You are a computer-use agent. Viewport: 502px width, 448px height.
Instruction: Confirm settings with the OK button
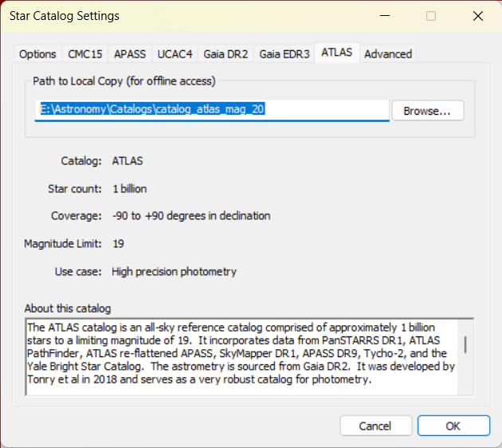click(453, 426)
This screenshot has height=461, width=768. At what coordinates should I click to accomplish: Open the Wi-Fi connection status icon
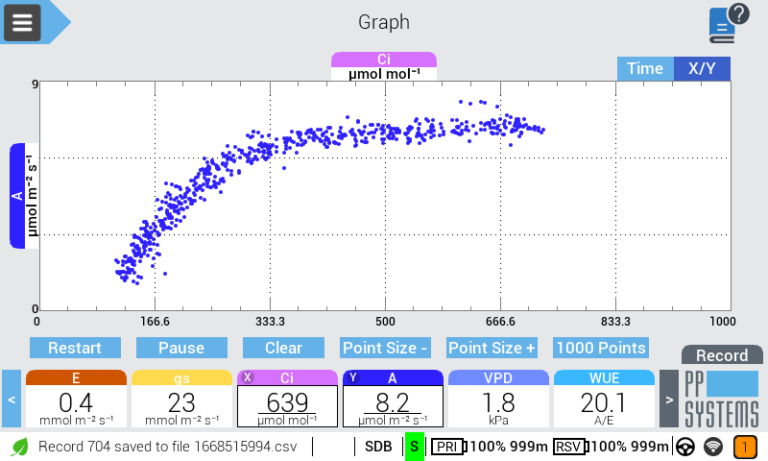point(713,446)
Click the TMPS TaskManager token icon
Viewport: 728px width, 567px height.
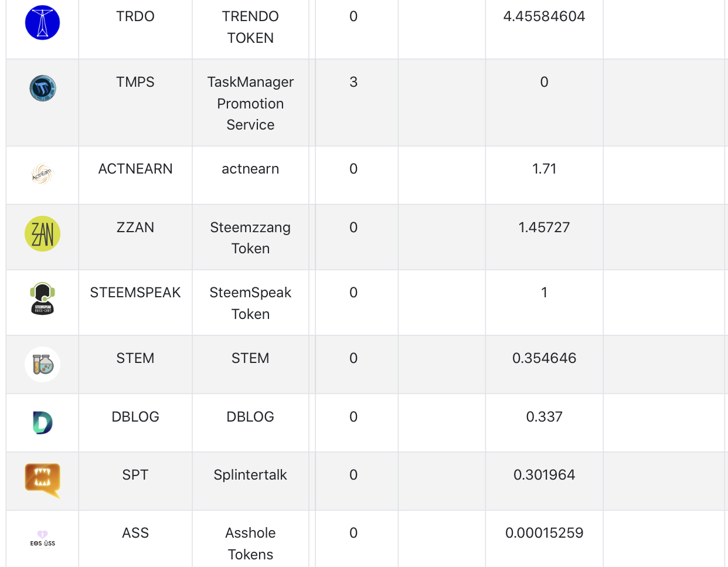[42, 89]
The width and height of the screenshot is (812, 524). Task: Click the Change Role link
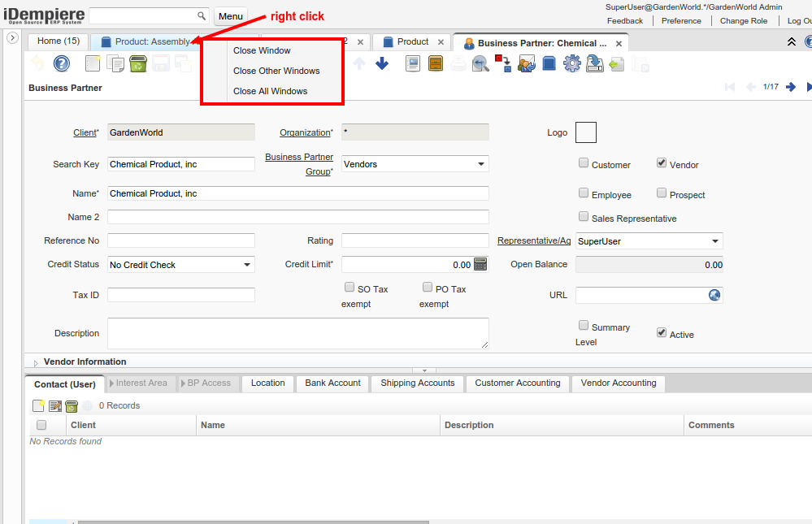[x=745, y=21]
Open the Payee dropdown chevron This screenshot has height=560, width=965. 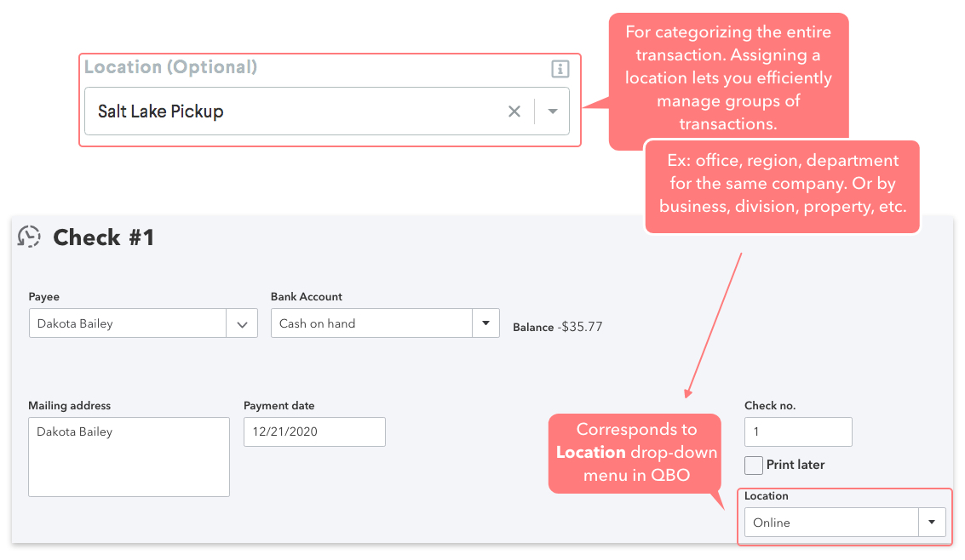coord(242,323)
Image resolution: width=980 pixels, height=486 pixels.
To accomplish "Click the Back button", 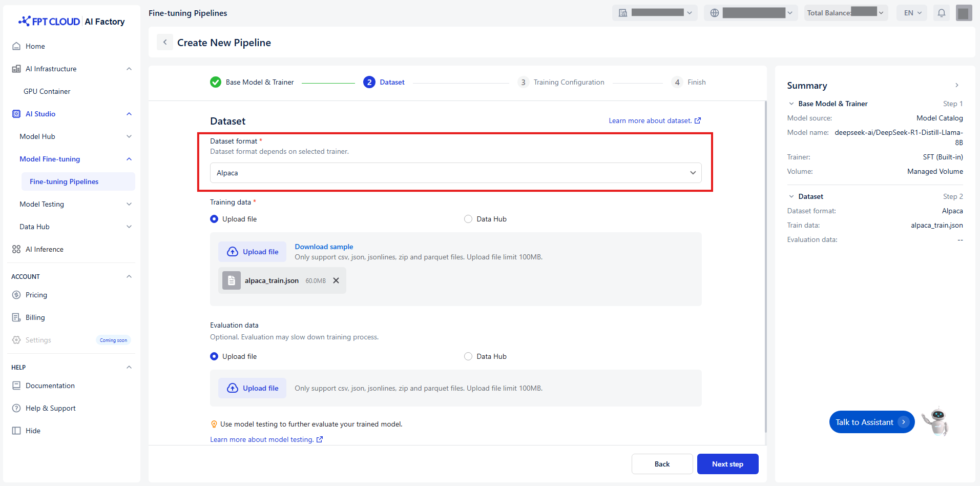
##########
_Task requirements_. Can you scale the listing, starting at the line that contains "This screenshot has height=461, width=768." and ending at the line that contains "[x=745, y=21]", and write those lines out again, requests included? Multiply every coordinate in the answers by 1.1 and round to whole numbers, halves up, and leave the pictures out.

_Task response_.
This screenshot has height=461, width=768. At what coordinates should I click to accomplish: Open the Wi-Fi connection status icon
point(784,491)
Click the TMPS TaskManager token icon
Viewport: 728px width, 567px height.
[46, 98]
The width and height of the screenshot is (812, 524). Task: Click the Change Role link
[x=820, y=23]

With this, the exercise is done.